5If you suspect North Carolina’s children are under siege, I agree with you.
First, there is the ongoing and relentless attack on public education by the current brain trust at the North Carolina General Assembly.
Somehow millions of American parents, including an alarming number in our state, have signed on to the notion that public schools are irrevocably broken, despite the reality that almost 9 out of 10 Tar Heel students are indeed in public schools. This belief has given license to a rogue legislature to decrease support to public schools and give tax dollars paid in by you and by me to private, often religious, schools with next-to-no oversight.
Some of this shifting of public funds comes under the banner of “parents’ rights.” Of course, parents have rights but so do everyday, hardworking taxpayers who want and expect public education to give their children, grandchildren, and future North Carolina workforces the tools to make our state’s economy thrive.
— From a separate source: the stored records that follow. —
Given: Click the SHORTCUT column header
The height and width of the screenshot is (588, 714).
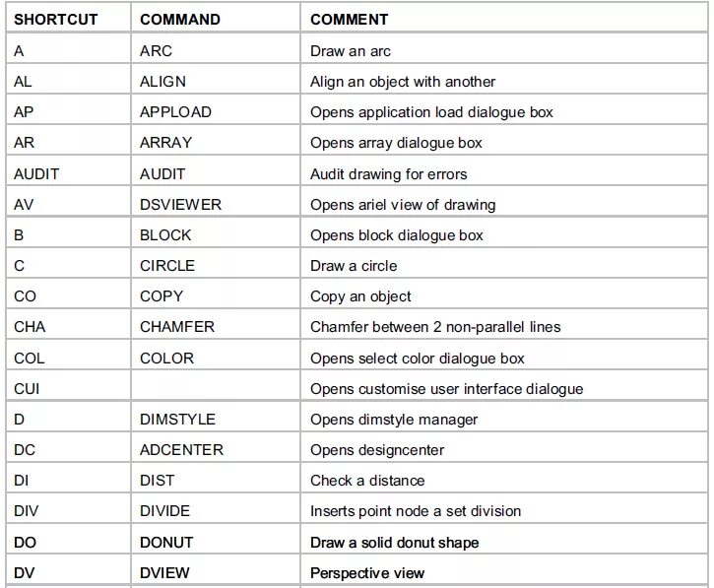Looking at the screenshot, I should coord(56,20).
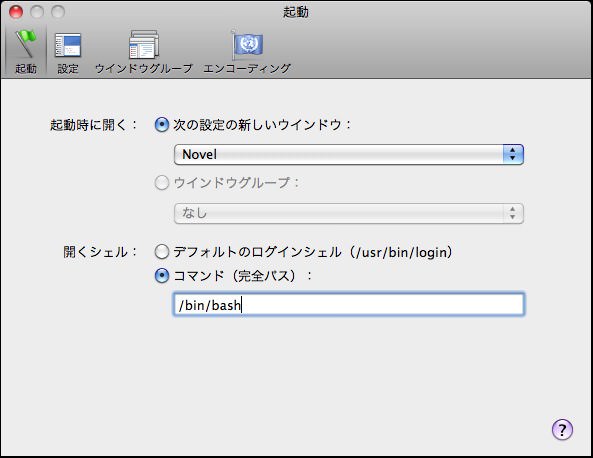The height and width of the screenshot is (458, 593).
Task: Select the コマンド（完全パス） radio button
Action: [161, 276]
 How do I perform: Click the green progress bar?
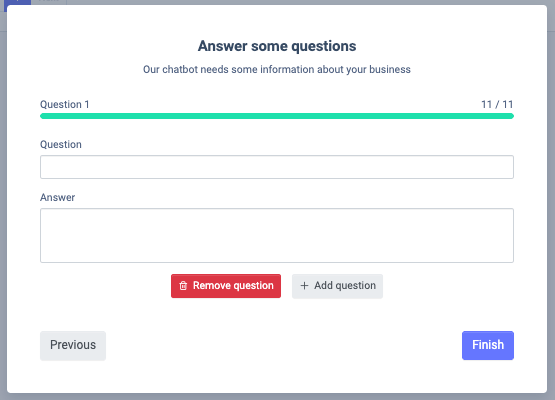(277, 116)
Then there is the all-out assault on North Carolina educators, who are leaving their chosen profession in droves. AXIOS reports that 11% of NC teachers bolted during the 2022-2023 school year, up almost 4% from the prior year. Money is certainly part of the departure equation. North Carolina ranks 41st in teacher pay, down from 38th the year before, and 36th the year before that, according to the National Education Association. The World Population Review ranks North Carolina even lower, ahead of only West Virginia, Mississippi, and South Dakota.
Inadequate pay is bad enough, but it is hardly the only issue teachers face. The Assembly, an online, non-profit newsletter, recently ran a piece written by one of those departing teachers, Lisa Williams, now working in the private sector. Williams taught in public high schools for more than 2 decades in Kentucky and New Hanover County, teaching about 3500 students. Salary does not appear to be her major concern. Instead, she wrote this.
“This year, I started carrying a bulletproof backpack to work. I kept my classroom door locked all day….When we were called into lockdowns, I stood behind the classroom door so I could greet anyone who might be on the other side, because, while I might go down, I could buy time for my students to run.”
And, this.
“This year, I worked an average of four hours after school every night and at least 10 hours during weekends….It wasn’t because I enjoyed the work or because I am a perfectionist. It was so I could meet the demands of the local school board policy stating that every paper should be graded within one week of its due date.”
Also, this.
“There’s a mentality surrounding teaching right now that involves gaslighting and misinformation….They ask, Isn’t that what you signed up for? Welcome to the myth of the American teacher. Most of us are not trying to become stumps in exchange for abuse and martyrdom, but at the core of our being, a voice of conviction poses the question we all have to answer: What about the kids?
“Kids are losing the most in the battle over public education.”
How anyone thinks degrading public education is a forward-thinking policy is beyond me. North Carolina valued and protected public education through most of the 20th century but beginning around 2010, we seemed to forget that we all benefit from an educated and productive workforce, and we all suffer when we do not have one.
It becomes a 5-alarm fire when we also realize that United States students lag behind their peers across the developed world. According to PBS, students in 29 other countries have higher math scores than American 15-year-olds and US scores in reading and science rank 20th and 23rd respectively.
Clearly, North Carolina needs to get its education house back in order and fast.